US 11,935,531 B2
Multi-tier rule and AI processing for high-speed conversation scoring and selecting of optimal responses
Isaac Persing, Sierra Vista, AZ (US); Emad Noorizadeh, Plano, TX (US); Ramakrishna R. Yannam, The Colony, TX (US); Sushil Golani, Charlotte, NC (US); Hari Gopalkrishnan, Plainsboro, NJ (US); and Dana Patrice Morrow Branch, Celina, TX (US)
Assigned to Bank of America Corporation, Charlotte, NC (US)
Filed by Bank of America Corporation, Charlotte, NC (US)
Filed on Dec. 1, 2021, as Appl. No. 17/539,262.
Prior Publication US 2023/0169968 A1, Jun. 1, 2023
Int. Cl. G10L 15/22 (2006.01); G10L 15/06 (2013.01); G10L 15/30 (2013.01)

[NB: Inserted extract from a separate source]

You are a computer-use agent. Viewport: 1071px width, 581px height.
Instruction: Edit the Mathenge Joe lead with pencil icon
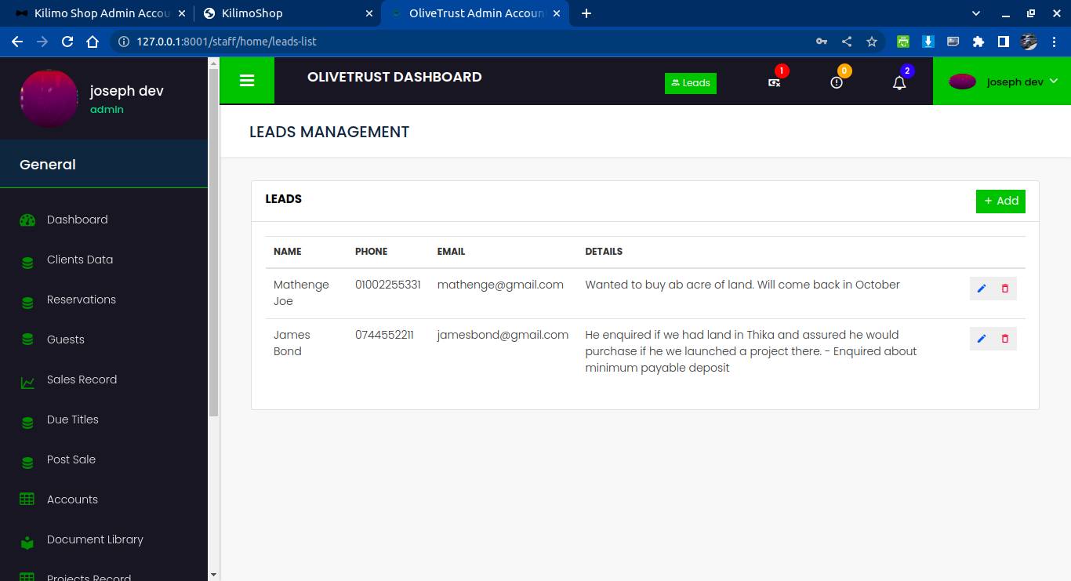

CPC G10L 15/22 (2013.01) [G10L 15/063 (2013.01); G10L 15/30 (2013.01); G10L 2015/223 (2013.01)] 20 Claims
OG exemplary drawing
 
1. A method for providing pre-processing of an utterance prior to feeding utterance-related data to a sequential neural network classifier for conversation sentiment scoring, the utterance being expressed, by a user, to an interactive response system during an interaction between the user and the interactive response system, the method comprising:
a conversation manager receiving a stateless application programming interface (“API”) request including the utterance, previous utterance data and a sequence of labels, each label being associated with a previous utterance expressed by a user during the interaction;
a natural language processor processing the utterance to output an utterance intent, a semantic meaning of the utterance and an utterance parameter, the utterance parameter comprising one or more words included in the utterance and being associated with the utterance intent;
a signal extractor processing the utterance, the utterance intent, the semantic meaning, the utterance parameter, and the previous utterance data to generate one or more utterance signals;
an utterance sentiment classifier:
storing a hierarchy of rules, each rule in the hierarchy being associated with one or more rule signals and a label;
in response to receiving the one or more utterance signals from the signal extractor, iterating through the hierarchy of rules in sequential order to identify a rule in the hierarchy for which the one or more utterance signals are a superset of the rule's one or more rule signals, the iterating ending when the rule is identified;
the sequential neural network classifier:
receiving a data input including the sequence of labels and a label associated with the rule identified by the utterance sentiment classifier, the data input not including the utterance;
processing the data input using a trained algorithm; and
outputting a sentiment score;
the conversation manager:
executing a first routine to identify a first response to the utterance based on one or more of the utterance intent, the sentiment score, the label and the one or more utterance signals;
running a query on the previous utterance data to determine if a previous utterance stored in the previous utterance data is associated with both the first response and a sentiment score below a threshold value;
if the query returns a null value, storing the first response in the stateless API request;
if the query returns a non-null value:
executing a second routine to identify a second response to the utterance based on one or more of the utterance intent, the sentiment score, the label and the one or more utterance signals; and
storing the second response in the stateless API request; and
transmitting the stateless API request including the first response or the second response to the interactive response system; and
the interactive response system receiving the stateless API request and outputting the first response or the second response stored in the API request to the user;
wherein:
the pre-processing of the utterance by the natural language processor, the signal extractor and the utterance sentiment classifier reduces the data input to the label and the sequence of labels, thereby increasing a speed at which the sequential neural network classifier returns the sentiment score and decreasing resources consumed by the sequential neural network classifier when processing the data input.